A Highly Diverse Sauropod Fauna in the Earliest Cretaceous South Africa
High diversity in the sauropod dinosaur fauna of the Lower Cretaceous Kirkwood Formation of South Africa: Implications for the Jurassic–Cretaceous transition
Authors:
McPhee et al
Abstract:
The Kirkwood Formation of South Africa has long been recognized as having the potential to fill an important gap in the Mesozoic terrestrial fossil record. As one of the few fossil-bearing deposits from the lowermost Cretaceous, the Kirkwood Formation provides critical information on terrestrial ecosystems at the local, subcontinental (southern Gondwana), and global scale during this poorly sampled time interval. However, until recently, the dinosaurian fauna of the Kirkwood Formation, especially that pertaining to Sauropoda, has remained essentially unknown.
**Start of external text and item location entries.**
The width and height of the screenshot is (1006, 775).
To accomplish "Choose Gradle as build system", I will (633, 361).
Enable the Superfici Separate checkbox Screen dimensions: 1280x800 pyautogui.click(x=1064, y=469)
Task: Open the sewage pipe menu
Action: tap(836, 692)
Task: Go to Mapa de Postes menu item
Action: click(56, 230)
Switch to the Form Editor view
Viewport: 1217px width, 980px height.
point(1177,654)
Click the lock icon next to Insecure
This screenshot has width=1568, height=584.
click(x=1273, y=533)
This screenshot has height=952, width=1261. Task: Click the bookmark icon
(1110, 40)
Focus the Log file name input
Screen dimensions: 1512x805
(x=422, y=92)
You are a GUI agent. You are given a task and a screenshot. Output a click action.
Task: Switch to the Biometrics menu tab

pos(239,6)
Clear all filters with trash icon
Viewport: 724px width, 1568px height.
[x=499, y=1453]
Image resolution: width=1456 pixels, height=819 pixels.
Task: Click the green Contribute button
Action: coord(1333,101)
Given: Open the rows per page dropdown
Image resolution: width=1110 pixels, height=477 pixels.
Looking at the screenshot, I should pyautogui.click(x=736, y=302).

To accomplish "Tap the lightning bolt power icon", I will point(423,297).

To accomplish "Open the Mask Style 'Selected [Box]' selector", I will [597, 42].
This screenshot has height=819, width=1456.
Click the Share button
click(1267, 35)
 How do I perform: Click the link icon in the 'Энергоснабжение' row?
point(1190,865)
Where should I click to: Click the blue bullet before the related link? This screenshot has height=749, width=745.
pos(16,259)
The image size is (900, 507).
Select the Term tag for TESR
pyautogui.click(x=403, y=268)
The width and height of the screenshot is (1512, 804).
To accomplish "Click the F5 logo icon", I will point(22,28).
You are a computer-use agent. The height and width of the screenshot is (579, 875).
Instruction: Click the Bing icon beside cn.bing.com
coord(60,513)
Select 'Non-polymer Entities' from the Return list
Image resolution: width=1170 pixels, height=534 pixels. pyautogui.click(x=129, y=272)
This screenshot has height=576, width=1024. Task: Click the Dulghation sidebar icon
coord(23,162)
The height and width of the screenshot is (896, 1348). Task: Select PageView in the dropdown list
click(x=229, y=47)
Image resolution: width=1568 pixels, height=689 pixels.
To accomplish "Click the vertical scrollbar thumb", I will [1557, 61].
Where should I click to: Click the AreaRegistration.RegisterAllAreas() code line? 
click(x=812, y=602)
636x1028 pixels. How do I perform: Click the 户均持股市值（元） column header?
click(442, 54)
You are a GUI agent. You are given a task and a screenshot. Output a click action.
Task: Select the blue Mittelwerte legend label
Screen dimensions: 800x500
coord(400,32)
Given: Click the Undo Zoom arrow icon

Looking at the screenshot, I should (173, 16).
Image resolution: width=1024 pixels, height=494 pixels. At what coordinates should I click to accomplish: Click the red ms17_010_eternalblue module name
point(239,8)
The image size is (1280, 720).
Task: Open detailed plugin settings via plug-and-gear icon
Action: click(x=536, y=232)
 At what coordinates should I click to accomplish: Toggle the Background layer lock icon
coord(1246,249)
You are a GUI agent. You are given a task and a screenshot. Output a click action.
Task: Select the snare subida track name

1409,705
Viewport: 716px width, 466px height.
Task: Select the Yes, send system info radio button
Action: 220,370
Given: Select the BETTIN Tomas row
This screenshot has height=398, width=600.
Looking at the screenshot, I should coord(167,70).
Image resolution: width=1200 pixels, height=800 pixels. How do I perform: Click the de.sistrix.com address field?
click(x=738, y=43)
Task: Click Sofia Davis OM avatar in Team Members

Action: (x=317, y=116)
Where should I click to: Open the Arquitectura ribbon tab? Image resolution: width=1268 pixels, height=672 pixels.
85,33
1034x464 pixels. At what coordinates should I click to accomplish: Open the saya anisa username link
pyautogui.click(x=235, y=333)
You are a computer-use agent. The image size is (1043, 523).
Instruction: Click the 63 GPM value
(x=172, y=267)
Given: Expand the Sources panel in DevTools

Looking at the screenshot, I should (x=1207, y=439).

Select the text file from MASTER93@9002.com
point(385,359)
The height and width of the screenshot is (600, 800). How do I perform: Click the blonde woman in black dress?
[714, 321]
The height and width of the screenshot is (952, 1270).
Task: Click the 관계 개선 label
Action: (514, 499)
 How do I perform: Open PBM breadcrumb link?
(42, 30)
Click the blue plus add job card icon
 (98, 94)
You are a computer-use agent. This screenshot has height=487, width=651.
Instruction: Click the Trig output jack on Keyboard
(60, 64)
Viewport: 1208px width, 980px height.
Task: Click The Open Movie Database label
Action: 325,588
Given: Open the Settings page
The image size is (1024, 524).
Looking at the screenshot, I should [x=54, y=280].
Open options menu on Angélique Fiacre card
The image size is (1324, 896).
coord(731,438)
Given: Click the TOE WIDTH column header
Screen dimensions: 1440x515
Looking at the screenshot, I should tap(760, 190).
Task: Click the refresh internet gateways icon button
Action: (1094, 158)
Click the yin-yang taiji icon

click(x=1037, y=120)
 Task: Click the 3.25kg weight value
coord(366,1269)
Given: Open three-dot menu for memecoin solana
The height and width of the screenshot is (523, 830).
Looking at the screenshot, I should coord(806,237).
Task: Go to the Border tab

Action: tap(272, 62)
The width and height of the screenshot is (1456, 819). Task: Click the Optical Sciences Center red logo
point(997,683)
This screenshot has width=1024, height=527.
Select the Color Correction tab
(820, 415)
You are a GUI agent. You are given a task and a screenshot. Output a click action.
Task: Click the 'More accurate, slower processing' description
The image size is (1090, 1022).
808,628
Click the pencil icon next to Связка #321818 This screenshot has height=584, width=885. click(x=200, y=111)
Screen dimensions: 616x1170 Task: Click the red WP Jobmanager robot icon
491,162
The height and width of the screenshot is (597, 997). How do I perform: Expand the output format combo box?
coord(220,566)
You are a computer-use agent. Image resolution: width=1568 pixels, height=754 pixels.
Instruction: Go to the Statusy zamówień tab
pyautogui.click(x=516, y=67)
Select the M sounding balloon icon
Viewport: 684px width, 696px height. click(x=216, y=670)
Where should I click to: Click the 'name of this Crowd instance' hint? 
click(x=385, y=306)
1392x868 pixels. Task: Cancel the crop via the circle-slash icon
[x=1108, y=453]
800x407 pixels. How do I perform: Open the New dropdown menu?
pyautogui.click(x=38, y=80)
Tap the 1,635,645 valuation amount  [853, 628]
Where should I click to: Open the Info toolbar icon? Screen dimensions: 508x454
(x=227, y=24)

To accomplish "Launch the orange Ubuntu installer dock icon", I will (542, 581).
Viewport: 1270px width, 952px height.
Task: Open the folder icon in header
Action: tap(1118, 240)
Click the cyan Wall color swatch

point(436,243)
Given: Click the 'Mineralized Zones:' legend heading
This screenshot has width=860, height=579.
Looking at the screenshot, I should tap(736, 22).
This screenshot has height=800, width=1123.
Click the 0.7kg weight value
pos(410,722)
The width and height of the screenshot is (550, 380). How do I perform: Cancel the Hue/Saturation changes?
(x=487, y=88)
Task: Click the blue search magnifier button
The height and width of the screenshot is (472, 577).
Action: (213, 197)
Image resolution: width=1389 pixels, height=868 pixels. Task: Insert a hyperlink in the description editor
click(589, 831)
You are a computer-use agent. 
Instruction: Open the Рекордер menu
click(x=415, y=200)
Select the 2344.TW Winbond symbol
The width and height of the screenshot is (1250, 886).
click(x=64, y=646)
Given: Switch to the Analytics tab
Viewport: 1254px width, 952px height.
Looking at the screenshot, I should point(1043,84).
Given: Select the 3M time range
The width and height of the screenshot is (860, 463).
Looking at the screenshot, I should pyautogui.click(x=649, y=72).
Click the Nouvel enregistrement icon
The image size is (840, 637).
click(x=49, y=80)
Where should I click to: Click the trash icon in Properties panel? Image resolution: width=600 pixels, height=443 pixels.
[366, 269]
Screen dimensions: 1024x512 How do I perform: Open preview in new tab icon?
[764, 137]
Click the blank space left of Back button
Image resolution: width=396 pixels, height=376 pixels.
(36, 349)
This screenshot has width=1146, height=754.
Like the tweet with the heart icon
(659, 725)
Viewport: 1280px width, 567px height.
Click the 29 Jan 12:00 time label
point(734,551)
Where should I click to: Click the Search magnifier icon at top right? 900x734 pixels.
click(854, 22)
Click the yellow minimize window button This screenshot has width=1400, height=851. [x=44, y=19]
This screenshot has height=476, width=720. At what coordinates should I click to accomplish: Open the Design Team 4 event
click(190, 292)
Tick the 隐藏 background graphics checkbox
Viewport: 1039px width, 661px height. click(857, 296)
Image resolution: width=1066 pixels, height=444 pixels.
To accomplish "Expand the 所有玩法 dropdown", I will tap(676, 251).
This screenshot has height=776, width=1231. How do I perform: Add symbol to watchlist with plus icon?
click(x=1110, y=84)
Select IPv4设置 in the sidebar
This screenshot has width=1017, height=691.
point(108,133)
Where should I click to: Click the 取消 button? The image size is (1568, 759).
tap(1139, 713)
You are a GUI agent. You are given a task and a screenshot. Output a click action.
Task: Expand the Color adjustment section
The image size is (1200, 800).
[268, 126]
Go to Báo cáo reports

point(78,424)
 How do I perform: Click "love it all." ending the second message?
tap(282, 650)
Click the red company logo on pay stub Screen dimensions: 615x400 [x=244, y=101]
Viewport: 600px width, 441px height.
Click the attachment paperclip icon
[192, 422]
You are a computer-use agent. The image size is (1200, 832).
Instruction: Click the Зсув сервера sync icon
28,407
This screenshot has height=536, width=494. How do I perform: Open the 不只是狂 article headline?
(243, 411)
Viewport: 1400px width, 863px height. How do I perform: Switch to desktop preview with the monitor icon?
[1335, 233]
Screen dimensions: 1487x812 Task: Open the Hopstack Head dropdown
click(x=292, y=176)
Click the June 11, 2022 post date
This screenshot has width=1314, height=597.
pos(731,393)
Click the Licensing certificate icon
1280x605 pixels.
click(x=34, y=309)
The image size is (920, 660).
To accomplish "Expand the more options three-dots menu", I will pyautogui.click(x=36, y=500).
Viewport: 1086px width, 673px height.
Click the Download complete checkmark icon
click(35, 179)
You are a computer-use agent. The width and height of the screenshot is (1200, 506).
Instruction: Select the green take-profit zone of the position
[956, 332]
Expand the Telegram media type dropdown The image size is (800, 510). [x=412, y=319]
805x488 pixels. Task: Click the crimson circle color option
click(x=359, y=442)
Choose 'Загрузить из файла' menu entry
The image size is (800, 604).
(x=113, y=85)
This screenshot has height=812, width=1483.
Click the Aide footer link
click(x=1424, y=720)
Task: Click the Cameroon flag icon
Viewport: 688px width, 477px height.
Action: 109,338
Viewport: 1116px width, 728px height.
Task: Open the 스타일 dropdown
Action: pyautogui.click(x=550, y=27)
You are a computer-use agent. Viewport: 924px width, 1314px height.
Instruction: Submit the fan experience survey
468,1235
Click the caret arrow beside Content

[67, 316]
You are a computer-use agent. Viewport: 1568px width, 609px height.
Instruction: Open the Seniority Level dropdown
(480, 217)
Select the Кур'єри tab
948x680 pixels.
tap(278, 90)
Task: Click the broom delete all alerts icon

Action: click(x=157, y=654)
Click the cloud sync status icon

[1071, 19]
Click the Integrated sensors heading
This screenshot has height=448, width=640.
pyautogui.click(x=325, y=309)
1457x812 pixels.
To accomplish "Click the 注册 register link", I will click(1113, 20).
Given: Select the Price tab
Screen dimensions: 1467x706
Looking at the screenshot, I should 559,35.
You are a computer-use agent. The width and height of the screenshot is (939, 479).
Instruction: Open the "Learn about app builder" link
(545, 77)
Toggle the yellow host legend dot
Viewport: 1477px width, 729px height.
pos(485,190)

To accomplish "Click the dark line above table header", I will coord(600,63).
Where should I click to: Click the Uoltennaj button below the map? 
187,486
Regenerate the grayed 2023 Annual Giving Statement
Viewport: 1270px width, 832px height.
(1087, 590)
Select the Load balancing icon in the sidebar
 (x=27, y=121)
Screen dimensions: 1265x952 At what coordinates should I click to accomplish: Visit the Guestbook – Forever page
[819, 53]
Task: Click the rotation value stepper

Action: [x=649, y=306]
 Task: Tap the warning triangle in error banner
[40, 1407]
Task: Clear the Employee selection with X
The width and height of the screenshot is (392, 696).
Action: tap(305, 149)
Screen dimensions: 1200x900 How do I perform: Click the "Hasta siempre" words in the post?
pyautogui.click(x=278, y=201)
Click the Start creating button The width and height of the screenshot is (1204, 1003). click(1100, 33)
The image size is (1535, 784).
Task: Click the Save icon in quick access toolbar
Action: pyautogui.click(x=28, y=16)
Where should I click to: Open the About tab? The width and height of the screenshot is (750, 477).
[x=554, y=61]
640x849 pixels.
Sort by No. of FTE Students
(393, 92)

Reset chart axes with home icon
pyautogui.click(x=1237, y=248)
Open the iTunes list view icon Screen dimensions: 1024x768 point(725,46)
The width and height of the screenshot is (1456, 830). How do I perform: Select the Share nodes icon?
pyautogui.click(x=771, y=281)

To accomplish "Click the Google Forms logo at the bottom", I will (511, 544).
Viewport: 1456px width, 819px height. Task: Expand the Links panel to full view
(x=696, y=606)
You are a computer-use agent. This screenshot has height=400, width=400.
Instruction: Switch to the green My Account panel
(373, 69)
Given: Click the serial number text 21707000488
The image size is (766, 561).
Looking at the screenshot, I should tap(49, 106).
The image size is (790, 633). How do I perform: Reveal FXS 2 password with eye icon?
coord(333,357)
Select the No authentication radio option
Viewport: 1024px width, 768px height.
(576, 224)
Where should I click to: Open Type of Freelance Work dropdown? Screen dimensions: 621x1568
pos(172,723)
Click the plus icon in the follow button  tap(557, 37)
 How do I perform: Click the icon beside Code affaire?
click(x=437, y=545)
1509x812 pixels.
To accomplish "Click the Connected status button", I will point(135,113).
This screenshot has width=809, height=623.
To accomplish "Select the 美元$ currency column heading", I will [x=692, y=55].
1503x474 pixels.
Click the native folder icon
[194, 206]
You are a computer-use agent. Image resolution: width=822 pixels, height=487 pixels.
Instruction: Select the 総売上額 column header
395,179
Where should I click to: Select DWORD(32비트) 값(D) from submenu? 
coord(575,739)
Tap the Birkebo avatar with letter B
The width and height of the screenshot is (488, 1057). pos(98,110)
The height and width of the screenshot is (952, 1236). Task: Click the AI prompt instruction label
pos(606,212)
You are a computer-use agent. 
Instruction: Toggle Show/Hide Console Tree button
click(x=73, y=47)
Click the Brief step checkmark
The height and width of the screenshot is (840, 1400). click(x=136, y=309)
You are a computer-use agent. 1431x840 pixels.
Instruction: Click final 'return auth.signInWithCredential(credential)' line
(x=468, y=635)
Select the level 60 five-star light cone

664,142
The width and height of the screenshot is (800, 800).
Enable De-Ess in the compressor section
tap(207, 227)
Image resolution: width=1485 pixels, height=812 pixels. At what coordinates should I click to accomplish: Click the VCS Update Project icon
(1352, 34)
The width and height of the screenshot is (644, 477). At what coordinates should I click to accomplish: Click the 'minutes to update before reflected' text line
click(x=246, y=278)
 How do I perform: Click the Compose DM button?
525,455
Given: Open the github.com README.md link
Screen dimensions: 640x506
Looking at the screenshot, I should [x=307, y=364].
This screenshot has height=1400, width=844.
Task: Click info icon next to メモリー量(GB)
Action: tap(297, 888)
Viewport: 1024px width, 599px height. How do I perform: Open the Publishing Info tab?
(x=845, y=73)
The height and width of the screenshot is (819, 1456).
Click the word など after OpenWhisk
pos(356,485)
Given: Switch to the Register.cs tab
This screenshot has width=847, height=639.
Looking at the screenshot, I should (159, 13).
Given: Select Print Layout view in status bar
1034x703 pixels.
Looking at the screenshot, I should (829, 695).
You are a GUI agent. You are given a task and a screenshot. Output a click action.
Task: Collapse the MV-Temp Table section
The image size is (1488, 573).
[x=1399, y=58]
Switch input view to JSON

Here we present comprehensive descriptions of several relatively well-preserved sauropod vertebrae collected from exposures throughout the formation. We identify at least four taxonomically distinct groups of sauropod, comprising representatives of Diplodocidae, Dicraeosauridae, Brachiosauridae, and a eusauropod that belongs to neither Diplodocoidea nor Titanosauriformes. This represents the first unequivocal evidence of these groups having survived into the earliest Cretaceous of Africa. The taxonomic composition of the Kirkwood Formation shows strong similarities to Upper Jurassic deposits, and raises questions regarding the taxonomic decline across the Jurassic/Cretaceous boundary that has been previously inferred for Sauropoda. Investigation of the sauropod fossil record of the first three geological stages of the Cretaceous suggests that reconstruction of sauropod macroevolutionary patterns is complicated by a combination of sampling bias, an uneven and poorly dated rock record, and spatiotemporal disparity in the global disappearance of certain sauropod groups. Nonetheless, the close ecological relationship consistently observed between Brachiosauridae and Diplodocidae, as well as their approximately synchronous decline, suggests some equivalence in response to the changing faunal dynamics of the Early Cretaceous.